Sunday, June 4, 2017

More code optimization notes


Continuing from my earlier post about code optimization techniques here.

This is all about making the code more data oriented. Which means that the code is written such that its data is organized intelligently in memory, considering CPU cache access patterns and data sizes.

As it is, extracting benefits out of any of these techniques is a black art. Some may back-fire in specific circumstances. So, benchmark... be absolutely sure to measure(twice) before cutting(once).
Time to consider a few more ways to make code run faster...

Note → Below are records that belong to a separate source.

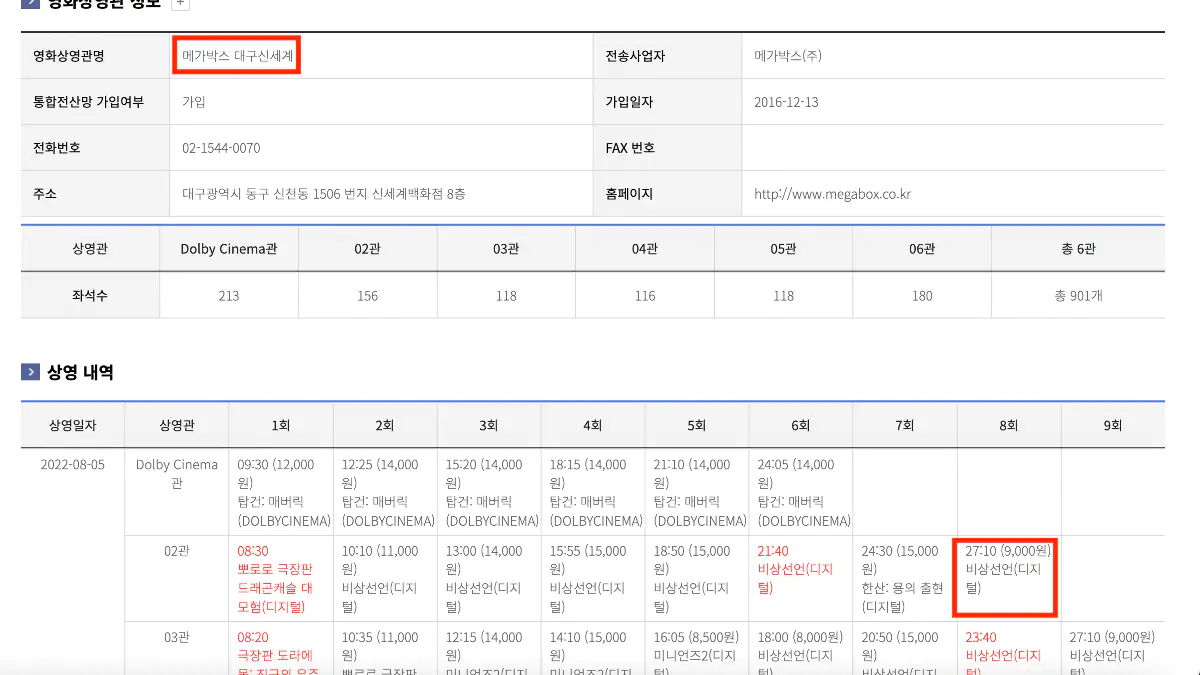Click the 메가박스(주) 전송사업자 cell

click(786, 55)
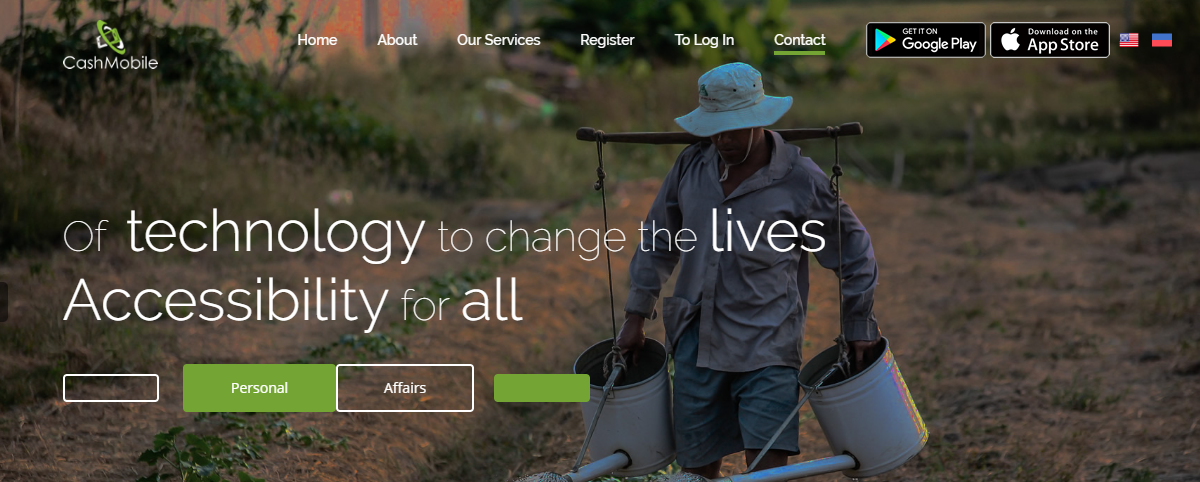Click the technology to change lives heading
Image resolution: width=1200 pixels, height=482 pixels.
(x=445, y=232)
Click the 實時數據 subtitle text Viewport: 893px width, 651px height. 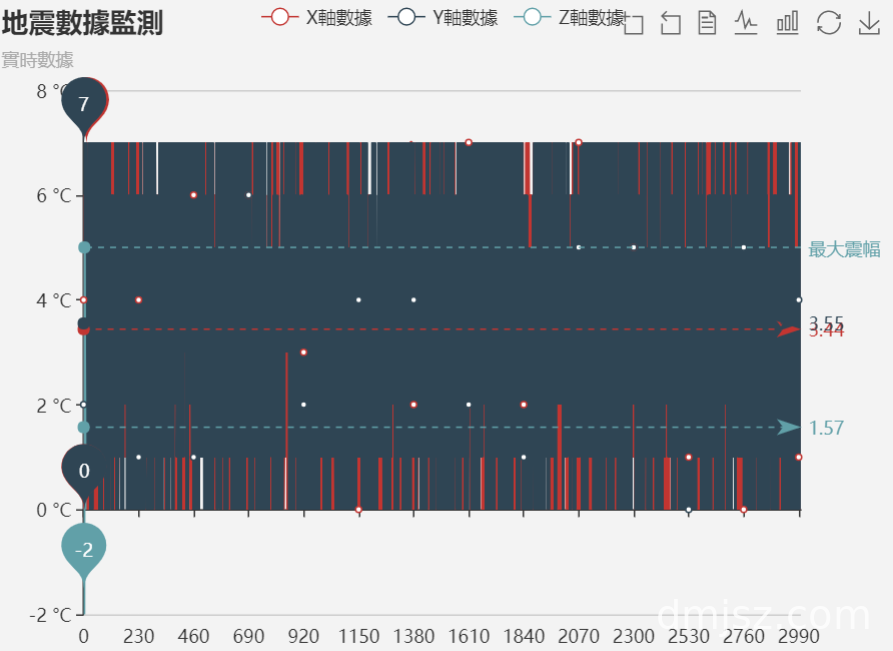[37, 60]
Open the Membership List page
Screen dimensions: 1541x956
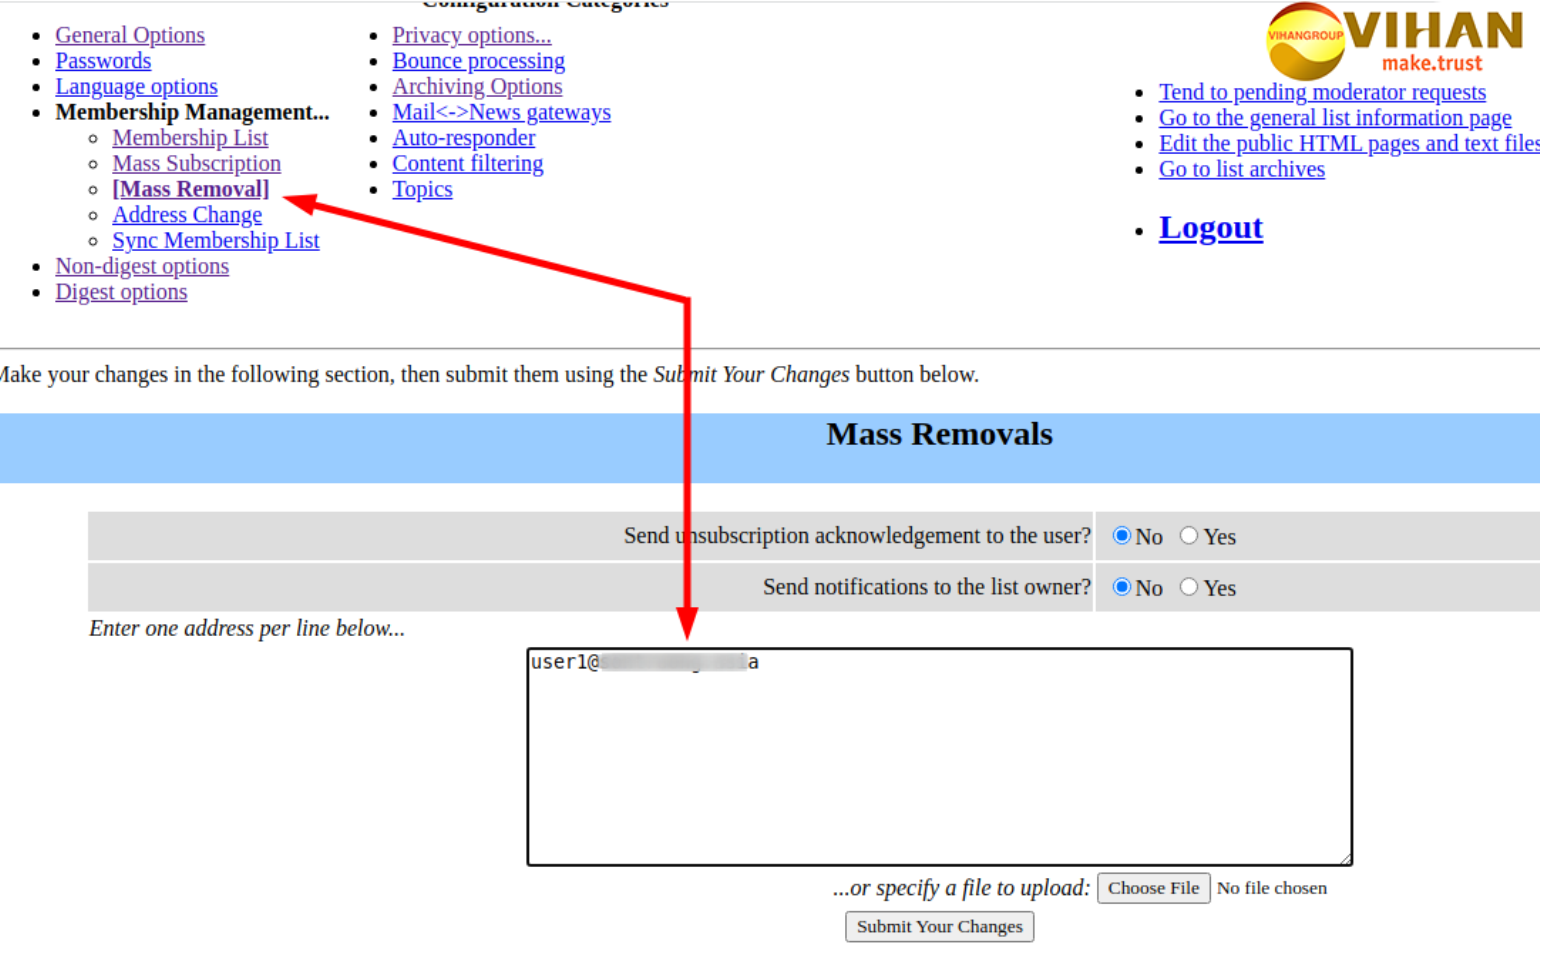coord(190,138)
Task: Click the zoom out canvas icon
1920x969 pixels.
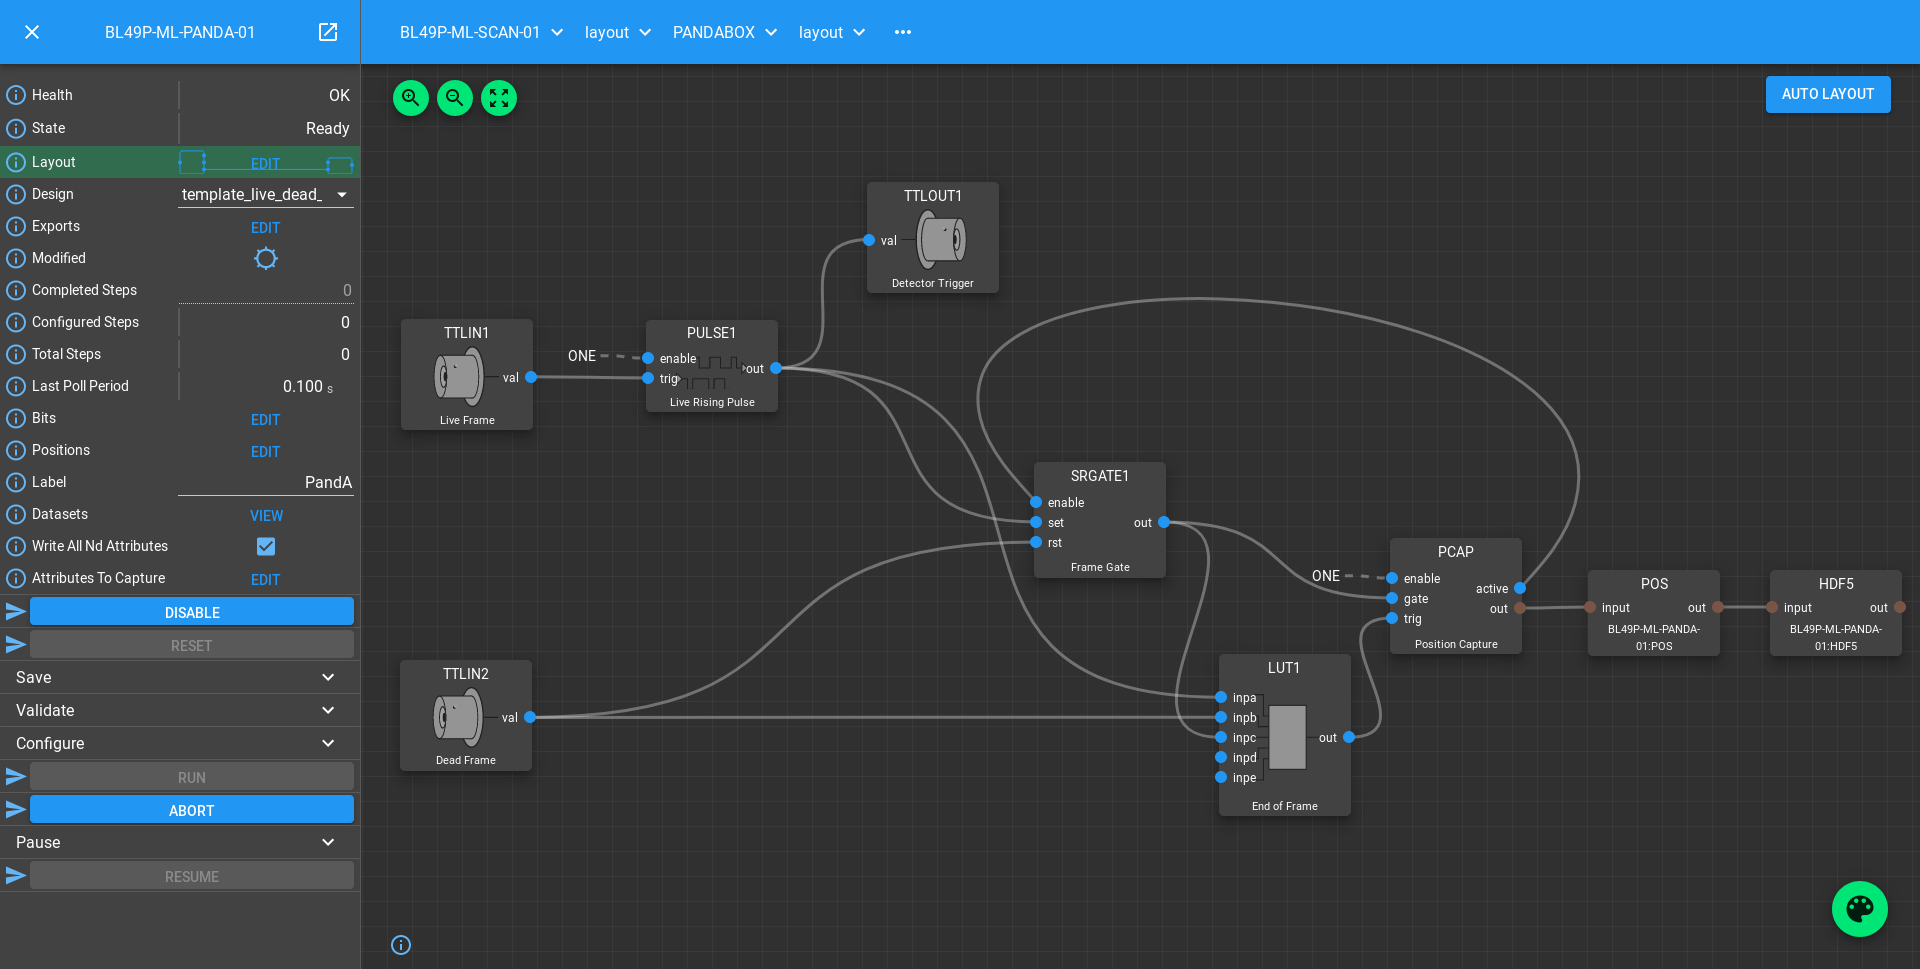Action: 455,98
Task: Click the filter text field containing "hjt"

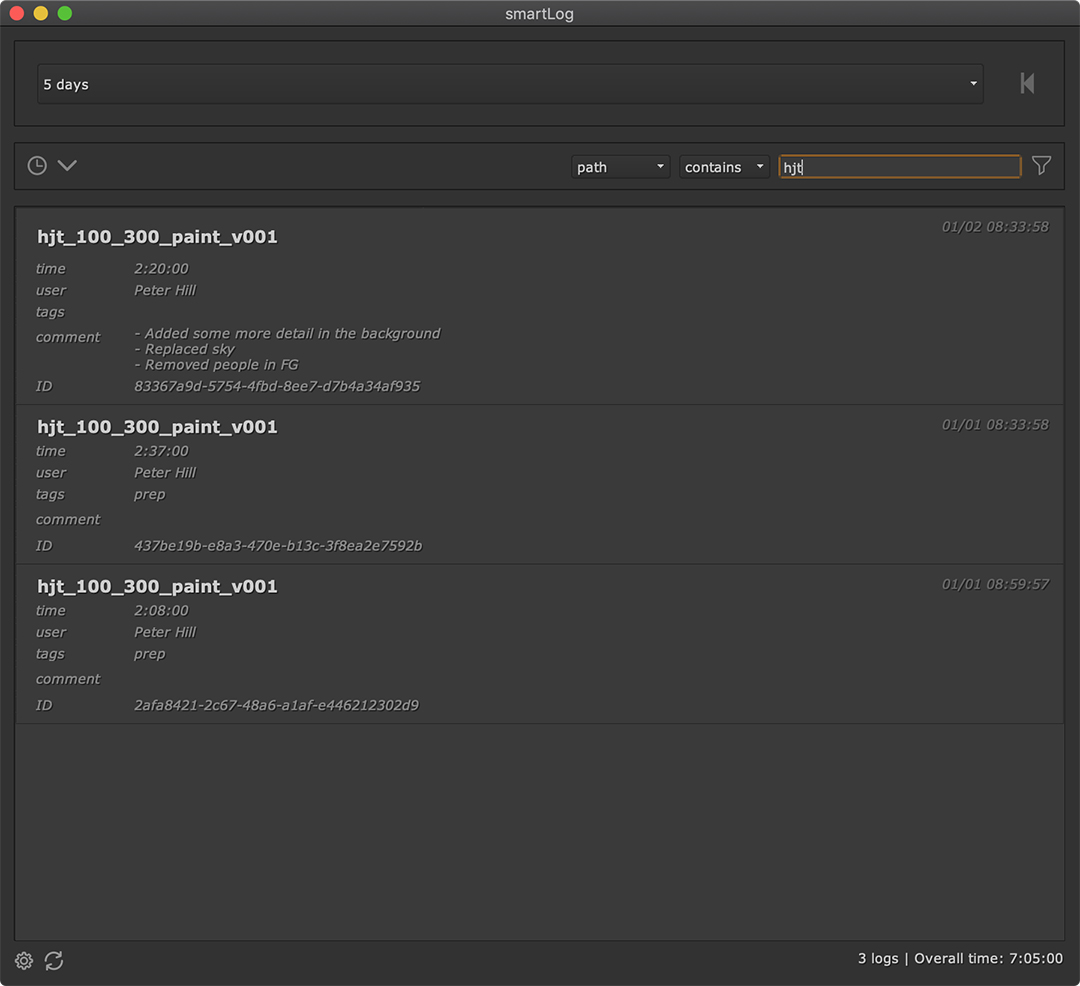Action: (x=899, y=167)
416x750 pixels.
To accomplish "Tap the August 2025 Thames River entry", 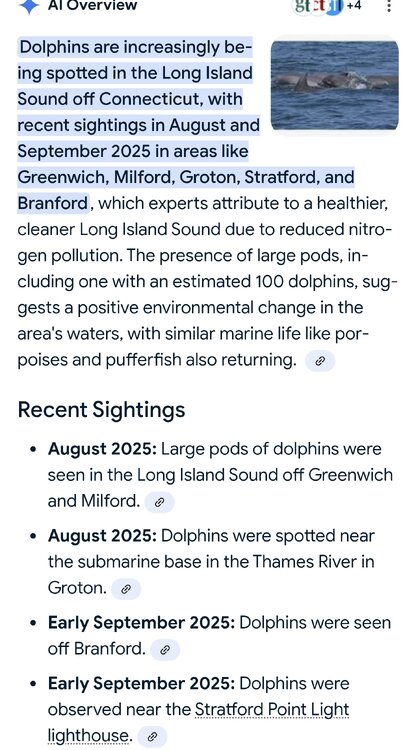I will [x=211, y=562].
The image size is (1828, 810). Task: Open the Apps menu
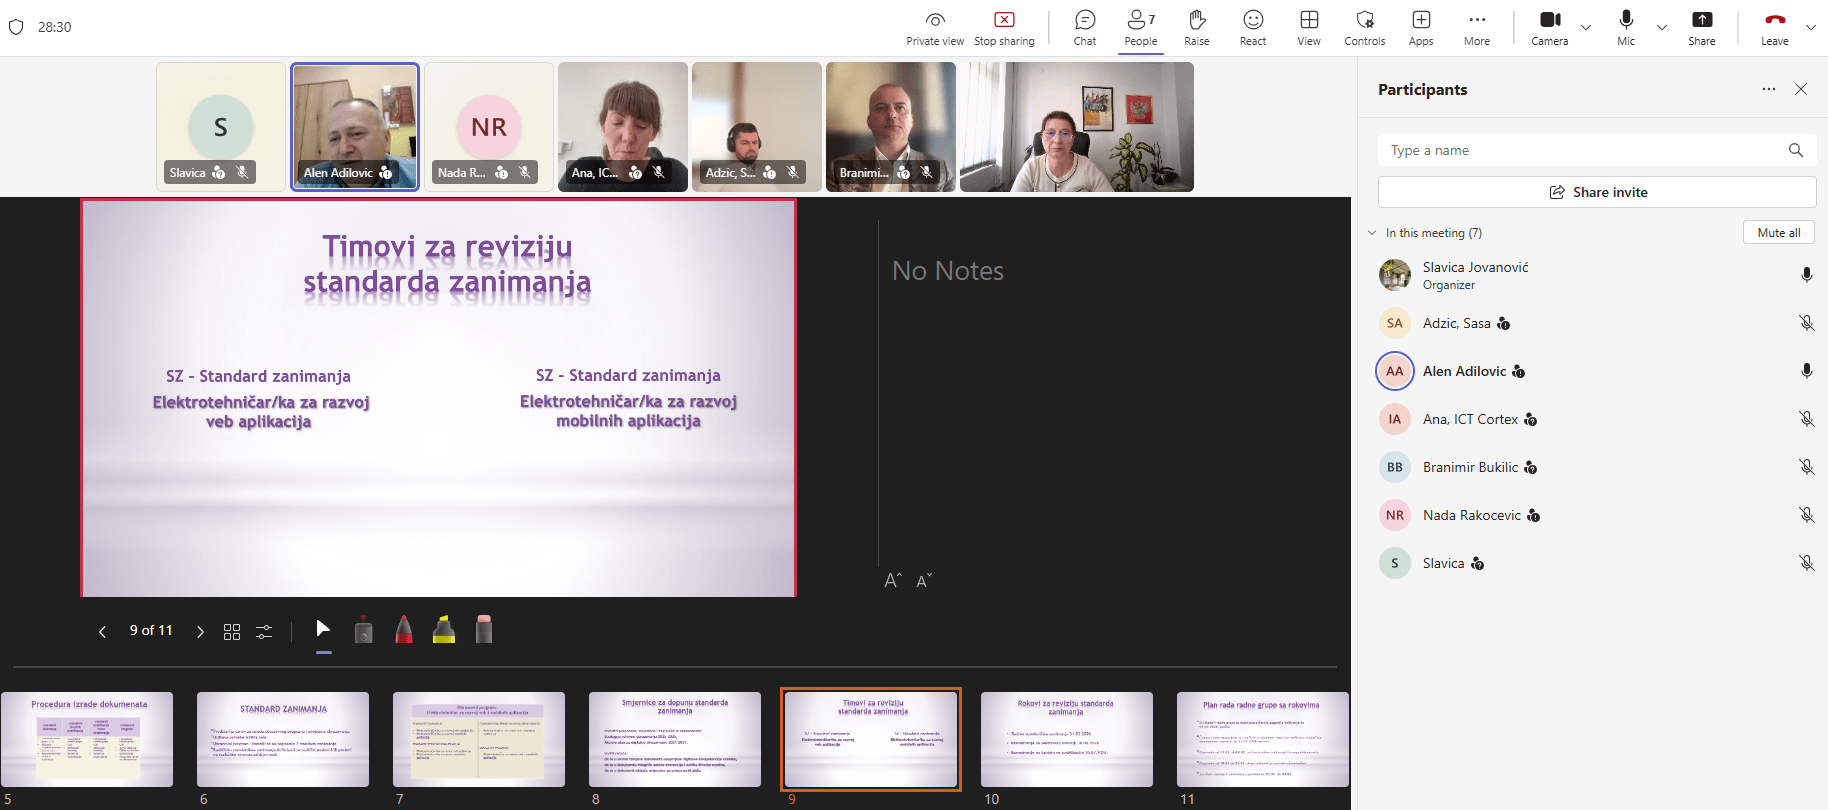(1420, 27)
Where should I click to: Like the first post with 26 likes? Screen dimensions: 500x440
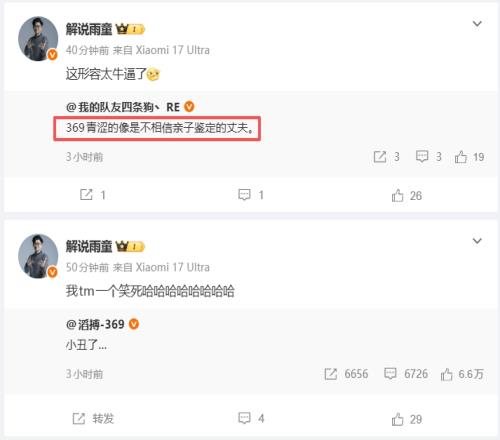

  1. Inlining functions: Yes, nothing too special about this but worth noting. Take care about its impact on size of the executables.
  2. Mark functions as constexpr: The newer C++ standards make it simple to go further than inlines. If you tell the compiler that the function can compute statically for all its inputs, make it constexpr so that the computations finish at compilation stage itself. Of course, the inputs that the callers pass to such a function should also be known fully at compile time. Inlining the function produces no guarantee of actual inlining by the compiler but if we do make the function as constexpr, we are sure that there are absolutely no runtime costs of this function at all.
  3. Provide specialized versions of a function per data type. This is not just about your function taking a polymorphic base type as an argument. C++ allows overloaded function names. It is sometimes possible to write a function slightly differently for a particular data type so that it is more optimal. Perhaps it saves you a remote call or two. But at a very minimum, if it helps runtime conditional checks, it could be worth doing.
  4. Unrolling loops: Doing more actions in one iteration of a loop.
    for(int i = 0; i < 4*x; ++i){
                // process(arr[i])
              }
        
    changes to...
    for(int i = 0; i < x; i += 4){
                   process(arr[i]);
                   process(arr[i + 1]);
                   process(arr[i + 2]);
                   process(arr[i + 3]);
              }
        
    which just saves some book-keeping conditional checks and increments in the for-loop that were happening every iteration.
  5. Pass values for anti-aliasing: Sometimes you have got to assure the compiler that some value is certainly not going to change for every iteration of some big loop. Then the compiler will not add a fresh load for that variable.
    void func(int arr[N], int* p){ // 'p' passed as pointer. Not sure if it is actually aliasing some arr[i].
                   for(int i = 0; i < N; ++i){
                       update(arr[i]);
                       // also uses 'p' 
                      // load 'p' again to ensure it is latest.
                   }
              }
        
    Here, we could pass p by value, that is good enough for the compiler.
  6. Avoid guessing for branch predictions: Sometimes, calculating all conditional paths in a piece of code and then deciding at the very end what to return could help save from a bad branch prediction cost.
  7. Process large arrays in parallel. Batch them and take care to avoid false sharing, i.e - threads that still access the same data and then block on mutual access. Make sure each thread gets a full cache line.
  8. If you process something in parallel as in the previous point, you might have to reduce at the end to get a combined result. Reduce pair-wise instead of making all threads block on a single shared data.
  9. Unroll loops based on latency of inner operations and order the operations so that maximum registers/cache is used at each point within the iteration.
  10. Separate fast and slow code. Remove exception handling out of tight code.


That's it for now.
Hoping to be mindful of such finer points.